Ce premier séjour de Liu Xiaobo à l’étranger est marqué par une “révélation” du monde extérieur qui lui fait prendre conscience à la fois des limites de sa réflexion et des problèmes propres à l’Occident. Il signale aussi la fin de sa sacralisation de la culture occidentale et la réorientation de son système de référence critique sur les seuls thèmes de la réflexivité et de l’autonomie de l’individu. La reprise de ces deux principes majeurs de la modernité des “Lumières”, qui apparait dans le texte, va lui permettre de se distancer à la fois du particularisme chinois et de l’idéalisme de l’Occident. Répondant aux problèmes structurels auxquels font face les intellectuels chinois devant le développement moderne de la Chine, ce texte amorce ainsi une véritable pensée philosophique capable d’articuler les questions de la modernité de l’Empire du Milieu et de l’accomplissement individuel.

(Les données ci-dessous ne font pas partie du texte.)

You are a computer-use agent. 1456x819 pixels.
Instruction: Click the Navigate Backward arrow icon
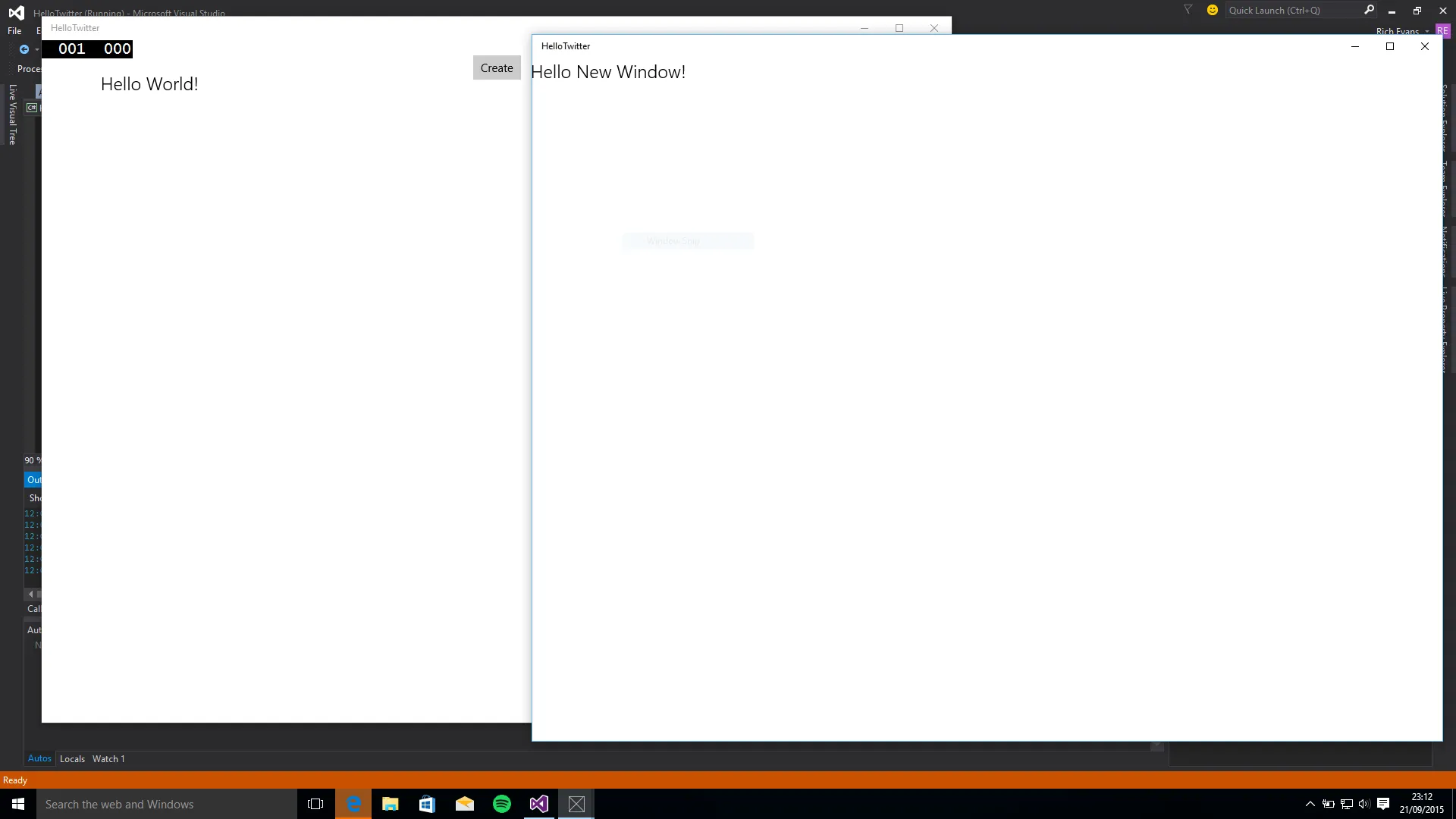(24, 49)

La maturation de son approche de l’Occident et de sa critique des intellectuels chinois est manifeste dans le second article. Ecrit à l’automne 1994, il réagit cette fois-ci à la vague de nationalisme qui touche la Chine depuis le début des années 1990. Il dénonce la collusion des élites avec le pouvoir, et souligne à quel point cette nouvelle vague répète les incohérences des réactions anti-occidentales qui jalonnent l’histoire moderne chinoise. Finalement, posant la question du rapport de l’intellectuel à soi, au régime et à l’Occident, Liu Xiaobo montre que ce nationalisme ne s’inscrit aucunement dans un mouvement d’émancipation mais, au contraire, toujours dans le même cercle de la soumission et de l’aliénation idéologique.